[Start of DATA SUPPLIED]
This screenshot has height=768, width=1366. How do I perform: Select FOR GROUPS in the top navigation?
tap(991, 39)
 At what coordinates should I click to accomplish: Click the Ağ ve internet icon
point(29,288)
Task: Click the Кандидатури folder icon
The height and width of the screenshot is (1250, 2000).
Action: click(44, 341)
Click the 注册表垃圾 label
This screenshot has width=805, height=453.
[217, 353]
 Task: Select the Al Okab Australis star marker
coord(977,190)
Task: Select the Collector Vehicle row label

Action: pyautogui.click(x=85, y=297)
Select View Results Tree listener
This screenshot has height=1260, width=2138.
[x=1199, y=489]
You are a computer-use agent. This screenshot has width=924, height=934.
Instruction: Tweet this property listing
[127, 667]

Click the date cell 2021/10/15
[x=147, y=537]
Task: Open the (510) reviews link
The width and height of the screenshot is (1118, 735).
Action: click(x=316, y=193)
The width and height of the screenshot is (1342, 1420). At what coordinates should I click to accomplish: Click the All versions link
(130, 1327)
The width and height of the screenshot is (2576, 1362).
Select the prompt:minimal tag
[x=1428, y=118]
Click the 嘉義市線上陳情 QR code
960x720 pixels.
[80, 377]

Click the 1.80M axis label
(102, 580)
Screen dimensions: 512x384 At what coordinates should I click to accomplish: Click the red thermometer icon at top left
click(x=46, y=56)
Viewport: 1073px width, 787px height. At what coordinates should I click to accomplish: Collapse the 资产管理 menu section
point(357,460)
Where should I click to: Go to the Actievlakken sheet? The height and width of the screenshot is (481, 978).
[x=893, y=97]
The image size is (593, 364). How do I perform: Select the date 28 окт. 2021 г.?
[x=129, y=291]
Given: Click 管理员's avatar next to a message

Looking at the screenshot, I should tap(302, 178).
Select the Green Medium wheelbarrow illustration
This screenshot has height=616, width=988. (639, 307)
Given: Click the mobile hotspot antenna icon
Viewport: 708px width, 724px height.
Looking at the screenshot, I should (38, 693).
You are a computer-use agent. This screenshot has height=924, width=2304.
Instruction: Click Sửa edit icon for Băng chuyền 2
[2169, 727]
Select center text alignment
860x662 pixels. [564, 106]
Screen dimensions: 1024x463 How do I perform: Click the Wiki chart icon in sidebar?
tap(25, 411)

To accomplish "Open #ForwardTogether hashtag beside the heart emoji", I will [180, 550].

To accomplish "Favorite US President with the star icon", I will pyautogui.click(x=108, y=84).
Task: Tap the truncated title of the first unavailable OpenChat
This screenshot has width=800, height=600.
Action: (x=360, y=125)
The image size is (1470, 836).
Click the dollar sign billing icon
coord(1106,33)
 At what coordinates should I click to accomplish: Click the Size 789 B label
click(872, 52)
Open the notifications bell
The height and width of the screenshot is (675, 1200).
[End of DATA SUPPLIED]
Rewrite all of the rows above, changing "coordinates" to "position" everywhere it occurs and leaving everything else unchanged.

● **THE SOLUTION**:
This screenshot has height=768, width=1366. How do I perform: Select FOR GROUPS in the top navigation?
tap(991, 39)
 At what position should I click to accomplish: Click the Ağ ve internet icon
point(29,288)
Task: Click the Кандидатури folder icon
The height and width of the screenshot is (1250, 2000).
Action: click(44, 341)
Click the 注册表垃圾 label
This screenshot has width=805, height=453.
[217, 353]
 Task: Select the Al Okab Australis star marker
coord(977,190)
Task: Select the Collector Vehicle row label

Action: pyautogui.click(x=85, y=297)
Select View Results Tree listener
This screenshot has height=1260, width=2138.
[x=1199, y=489]
You are a computer-use agent. This screenshot has width=924, height=934.
Instruction: Tweet this property listing
[127, 667]

Click the date cell 2021/10/15
[x=147, y=537]
Task: Open the (510) reviews link
The width and height of the screenshot is (1118, 735).
Action: click(x=316, y=193)
The width and height of the screenshot is (1342, 1420). At what position should I click to accomplish: Click the All versions link
(130, 1327)
The width and height of the screenshot is (2576, 1362).
Select the prompt:minimal tag
[x=1428, y=118]
Click the 嘉義市線上陳情 QR code
960x720 pixels.
[80, 377]

Click the 1.80M axis label
(102, 580)
Screen dimensions: 512x384 At what position should I click to accomplish: Click the red thermometer icon at top left
click(x=46, y=56)
Viewport: 1073px width, 787px height. At what position should I click to accomplish: Collapse the 资产管理 menu section
point(357,460)
Where should I click to: Go to the Actievlakken sheet? The height and width of the screenshot is (481, 978).
[x=893, y=97]
The image size is (593, 364). How do I perform: Select the date 28 окт. 2021 г.?
[x=129, y=291]
Given: Click 管理员's avatar next to a message

Looking at the screenshot, I should tap(302, 178).
Select the Green Medium wheelbarrow illustration
This screenshot has height=616, width=988. (639, 307)
Given: Click the mobile hotspot antenna icon
Viewport: 708px width, 724px height.
Looking at the screenshot, I should (38, 693).
You are a computer-use agent. This screenshot has height=924, width=2304.
Instruction: Click Sửa edit icon for Băng chuyền 2
[2169, 727]
Select center text alignment
860x662 pixels. [564, 106]
Screen dimensions: 1024x463 How do I perform: Click the Wiki chart icon in sidebar?
tap(25, 411)

To accomplish "Open #ForwardTogether hashtag beside the heart emoji", I will [180, 550].

To accomplish "Favorite US President with the star icon", I will pyautogui.click(x=108, y=84).
Task: Tap the truncated title of the first unavailable OpenChat
This screenshot has width=800, height=600.
Action: (x=360, y=125)
The image size is (1470, 836).
Click the dollar sign billing icon
coord(1106,33)
 At what position should I click to accomplish: Click the Size 789 B label
click(872, 52)
Open the notifications bell
The height and width of the screenshot is (675, 1200).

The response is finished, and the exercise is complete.